10/2/2026
(statut à double ou triple niveau de lecture)
À l'heure où l'explosion-déflagration des dossiers Epstein s'annonce déjà comme une sorte d'affaire Panama à la puissance 10000 qui s'étendrait sur les deux rives de l'Atlantique, des demeures les plus en vue de Hollywood jusqu'aux sordides bordels de Kiev en passant par le 7e arrondissement de Paris (le meilleur, ou plutôt le pire, d'après la presse anglo-saxonne, n'est pas encore sorti ; notamment des clichés de scènes de torture et/ou de violence sexuelle en bande organisée, comme disent les magistrats soudain bien taiseux), Trump, lui, vaguement à l'origine du scandale, s'apprête à recevoir Netanyahou à la Maison Blanche, lequel vient l'exhorter publiquement – alors que les médias assermentés nous affirmaient exactement le contraire il y a quinze jours – d'engager l'US Army dans une guerre contre l'Iran, comme si le président des Etats-Unis n'était rien d'autre que son larbin le plus indiscipliné (mon précédent compte FB ayant été fermé pour avoir évoqué à peu près la même chose en termes moins amènes, je n'en dirai pas plus pour l'instant).
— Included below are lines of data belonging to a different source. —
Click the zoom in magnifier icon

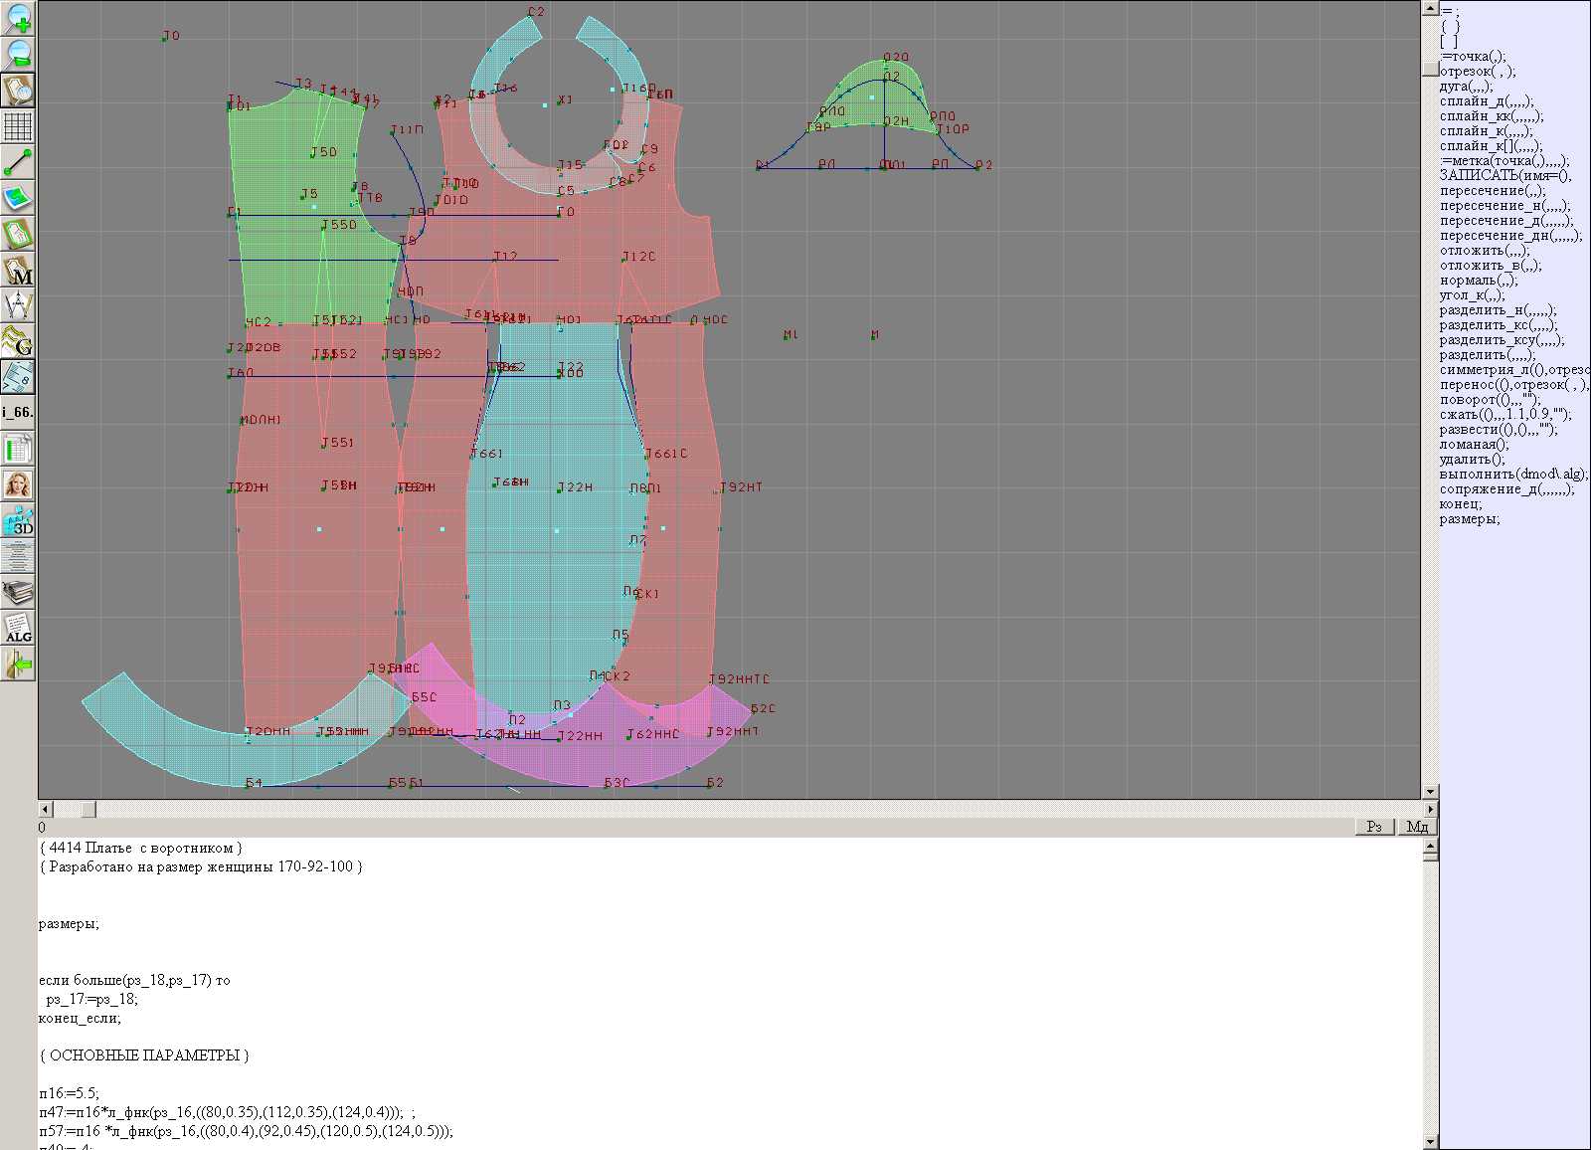pos(18,18)
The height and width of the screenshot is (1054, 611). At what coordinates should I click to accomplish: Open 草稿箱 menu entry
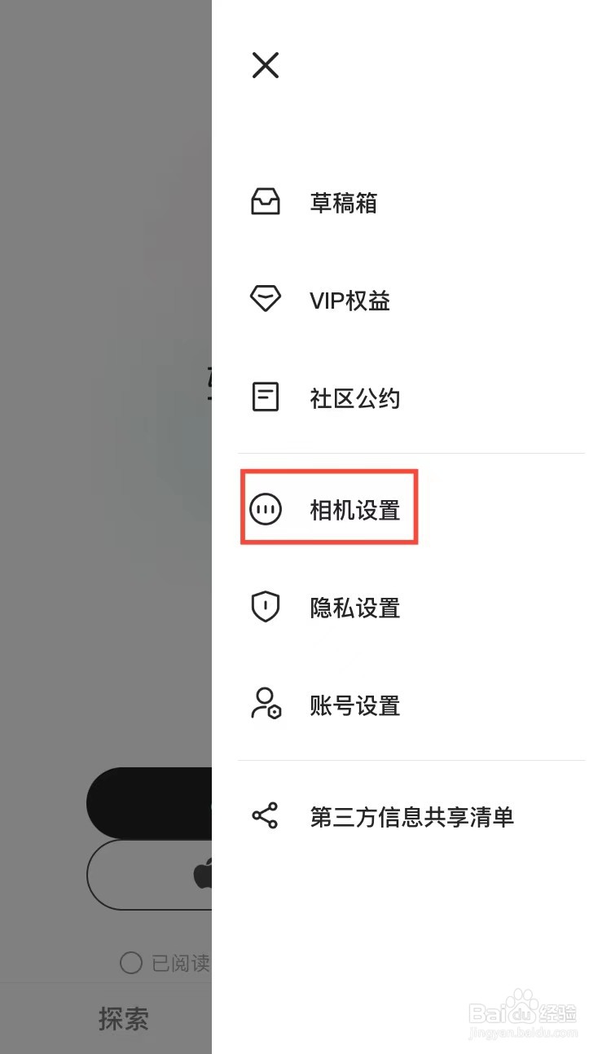(411, 202)
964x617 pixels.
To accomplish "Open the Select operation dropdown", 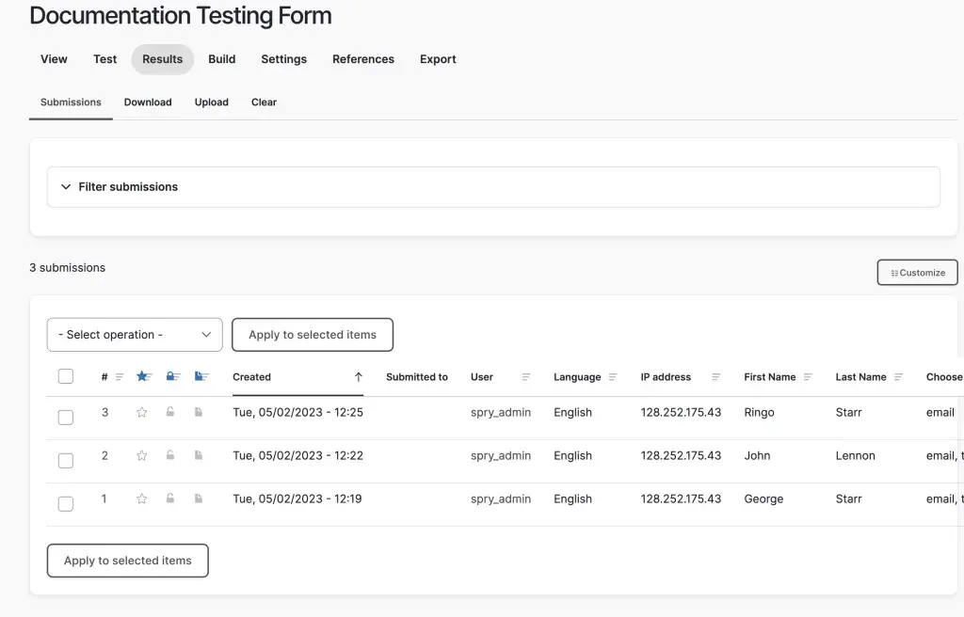I will pyautogui.click(x=135, y=335).
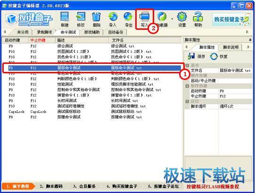
Task: Switch to the 游戏辅助 tab
Action: point(92,32)
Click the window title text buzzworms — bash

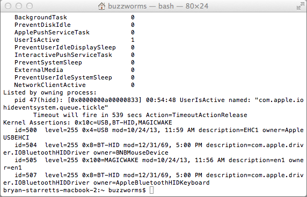pyautogui.click(x=141, y=6)
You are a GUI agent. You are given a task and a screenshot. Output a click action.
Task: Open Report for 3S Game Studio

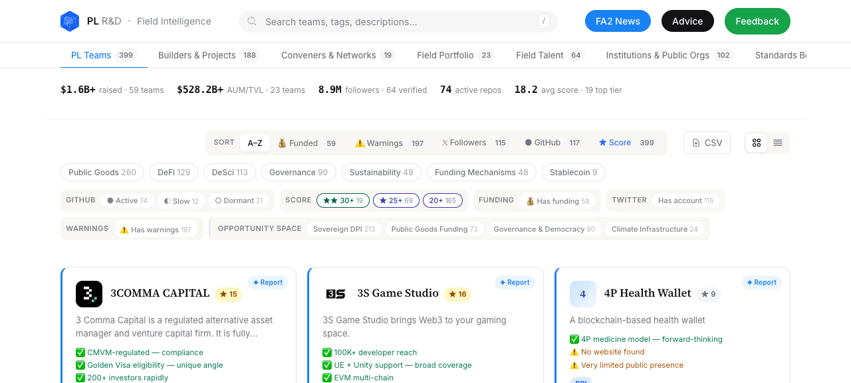click(x=515, y=282)
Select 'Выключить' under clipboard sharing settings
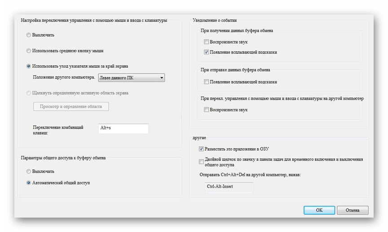388x232 pixels. point(29,171)
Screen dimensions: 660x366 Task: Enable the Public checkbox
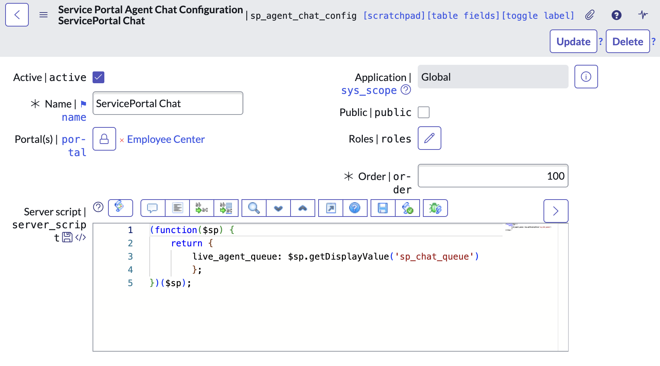click(424, 112)
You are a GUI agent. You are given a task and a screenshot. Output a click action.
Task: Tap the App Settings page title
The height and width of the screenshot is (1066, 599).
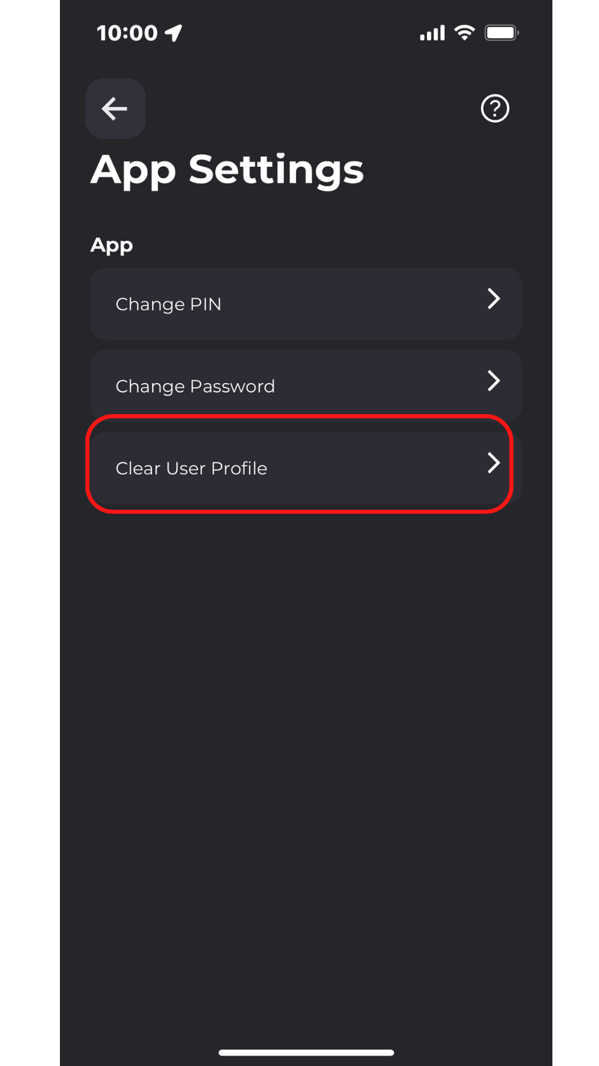[227, 170]
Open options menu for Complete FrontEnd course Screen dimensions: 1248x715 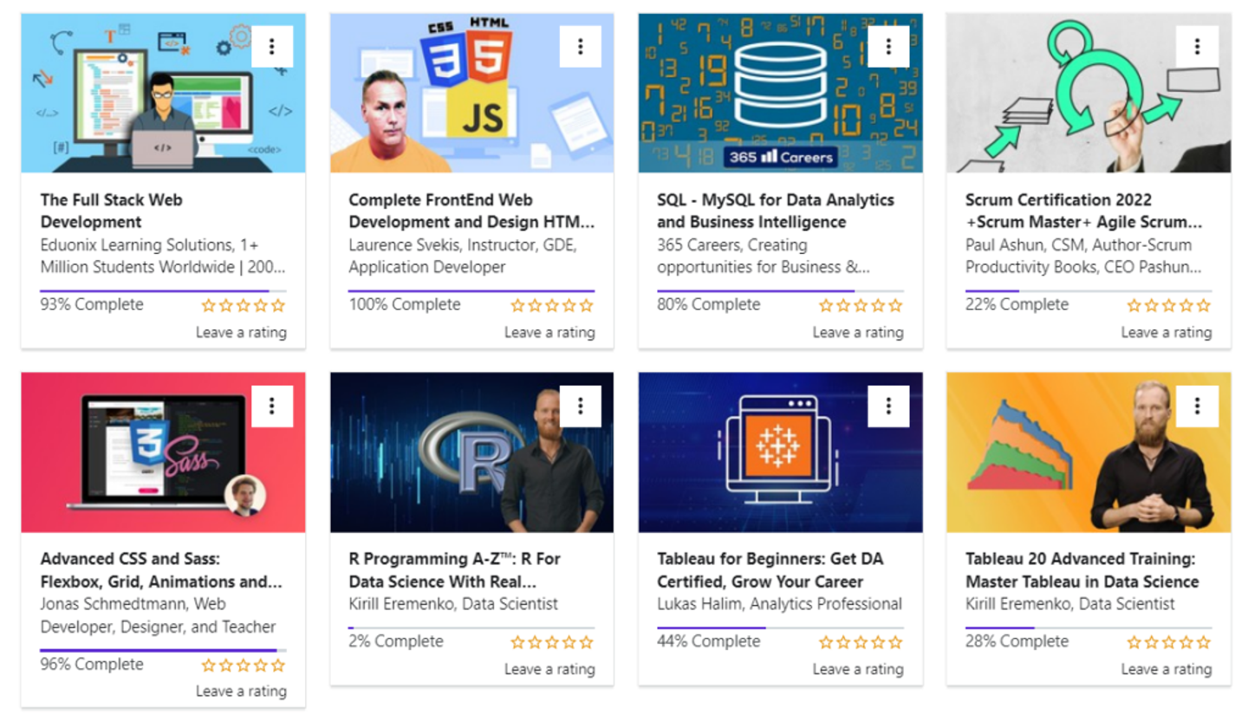coord(580,45)
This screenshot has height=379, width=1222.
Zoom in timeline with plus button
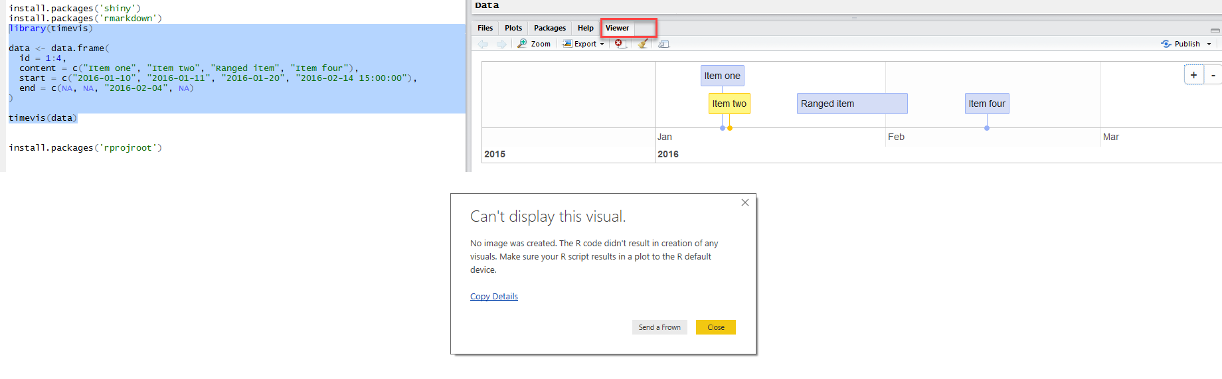1193,75
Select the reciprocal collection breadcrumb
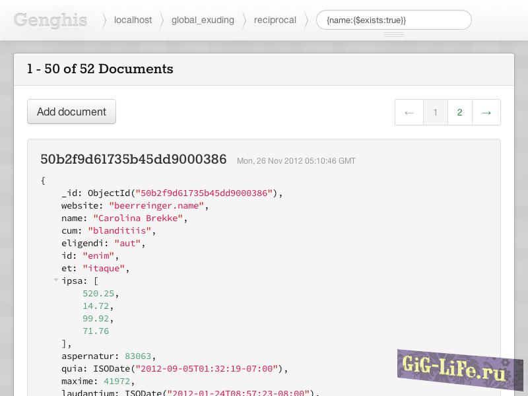Image resolution: width=528 pixels, height=396 pixels. (x=275, y=20)
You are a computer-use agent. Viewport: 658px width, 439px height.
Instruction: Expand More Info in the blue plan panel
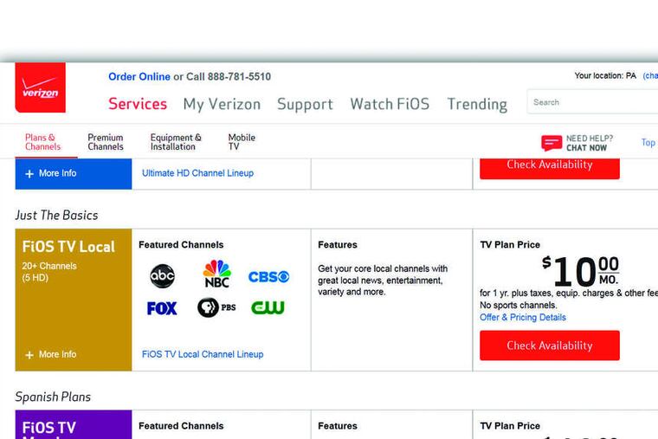50,173
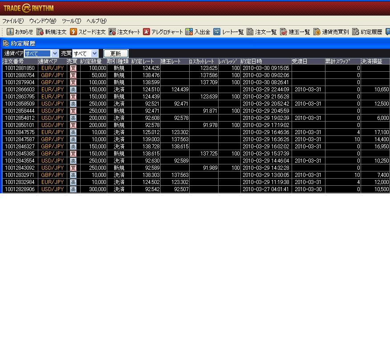390x339 pixels.
Task: Open the 注文チャート order chart
Action: 125,32
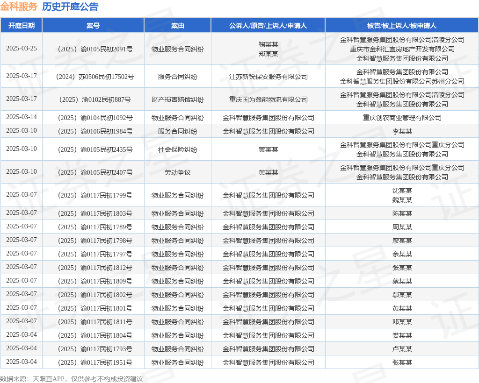Click the 案由 column header

coord(177,26)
J'imagine que ceux qui voient un lien entre les deux évènements seront immédiatement catégorisés comme des complotistes, et pourtant le moins qu'on puisse dire est que leur contemporanéité fatale aurait du mal désormais à passer pour totalement contingente.
Mélangez en effet les 120 journées de Sodome avec La guerre de Troie n'aura pas lieu, et vous obtiendrez une œuvre que ni Giraudoux ni le Divin Marquis n'auraient pu avoir l'idée de contresigner.
Peut-être parce que nous ne sommes plus au XXe siècle ni au XVIIIe, et que la langue française est trop probe, comme disait Rivarol, pour avoir la faculté de restituer certains faits.
C'est cette œuvre en volapük cosmopolite intégré que nous commençons donc à lire, éberlués, tel un cauchemar des mille et une nuits qu'aucune Shéhérazade n'était habilitée à conter à ses admirateurs gentils.
À vrai dire, même les plus délirants des conspirationnistes ne l'auraient pas espérée.
Et si, au vu des "invités" d'Epstein et de son sommaire curriculum vitae, vous ne comprenez toujours pas ce qu'elle signifie, ma foi, c'est que vous n'êtes vraiment pas très doué – quelle que soit par ailleurs votre trouble fascination pour les îles vierges si bien nommées.